I made 2 things--a kind of tapenade with garlic toasts and a fruit crumble. The tapenade was all local except for the olive oil and spices, and the bread was from a local bakery. The crumble (or was it a crisp?) had local plums and cherries and local butter from Hartzler's Dairy in the crumble topping. I made it with very little sugar because one of the potluckers is a diabetic.
Tapenade
1 small tomato, seeded
1/2 medium onion
8 oven-dried tomatoes (from last year)
1/2 mildly hot pepper
1 garlic clove
handful of local black walnuts, chopped
handful of mixed basil from the garden (green, purple, lime, and Thai)
pinch of salt
1/2 tsp of smoked paprika
1/2 tsp of chipotle powder
drizzle of olive oil
I put everything except the oil into the food processor and let it go for a minute. When it was chunky, I started adding the olive oil in dribs and drabs until it started to look spreadable (probably about 1/4 cup).
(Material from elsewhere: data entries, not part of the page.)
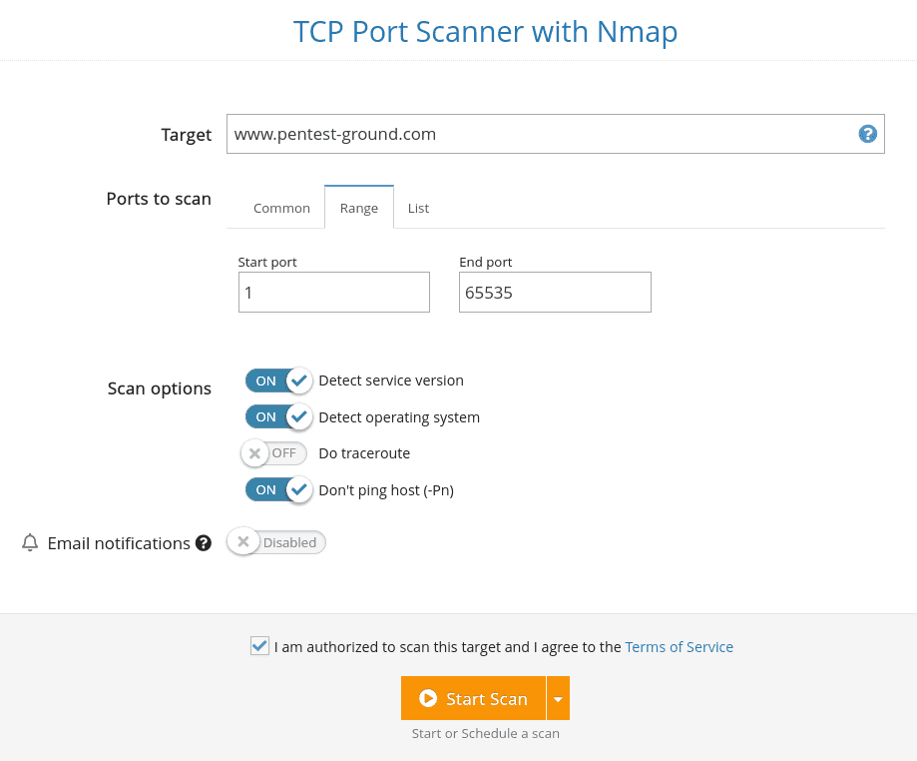Click the X icon on the Disabled notifications toggle

coord(243,541)
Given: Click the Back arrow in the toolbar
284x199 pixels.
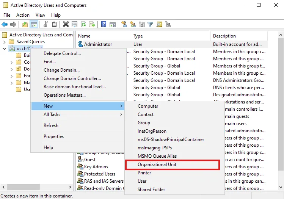Looking at the screenshot, I should pyautogui.click(x=5, y=24).
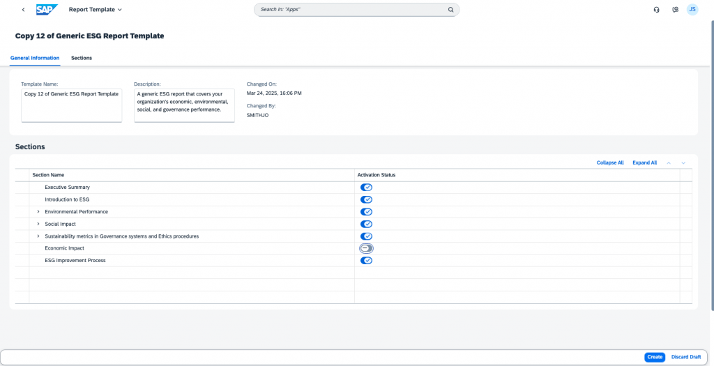Click into the Template Name field
714x366 pixels.
tap(72, 105)
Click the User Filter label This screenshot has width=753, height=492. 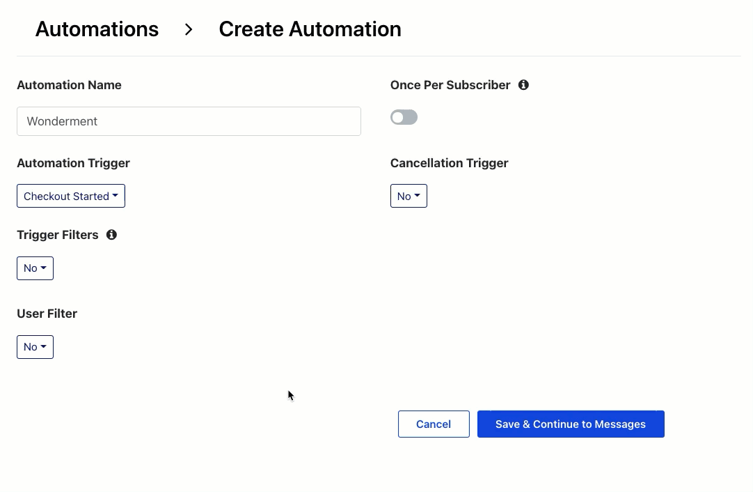coord(47,314)
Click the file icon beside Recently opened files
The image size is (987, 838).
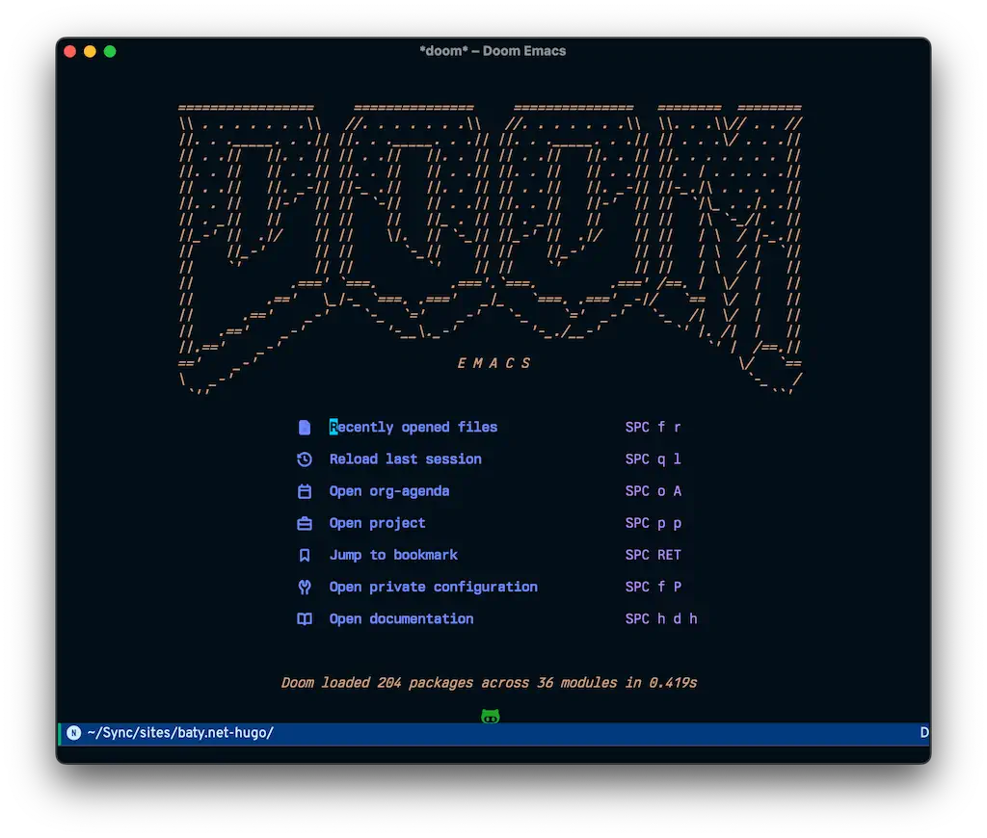coord(305,427)
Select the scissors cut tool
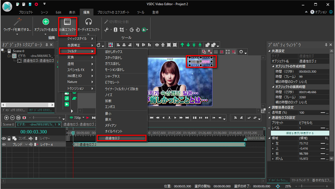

It tasted fine, and was popular enough that it was half gone before I took a picture of it.
Plum-Cherry Crumble
about 15 prune plums, pitted and sliced
about twenty cherries, pitted
5 tbs white (divided use)
pinch of ginger
pinch of nutmeg
1/8 cup of red wine
1/4 cup oatmeal
1/2 cup flour
2tbs demerara sugar (although you could use brown)
3 tbs butter
pinch salt
I roasted the plums a little first after tossing them with 3 tbs of the sugar, the ginger and the nutmeg--about 10 minutes in a 350 degree oven to draw the juices out a little. I put the plums and their juice in my baking dish (a smallish 5-cup pyrex) along with the halved cherries. I added the wine and tossed them a little. (I had some rose petal syrup leftover from something else and added a couple of spoonsful, but this was optional.) I put the oatmeal, flour, butter, salt, and the rest of the sugars in a dish and mixed it with my hands (although you can use a pastry cutter if you want to). Then I spooned it onto the fruit and put it in the 350-degree oven for about 35 minutes (or until you can see the fruit juices bubbling up a little.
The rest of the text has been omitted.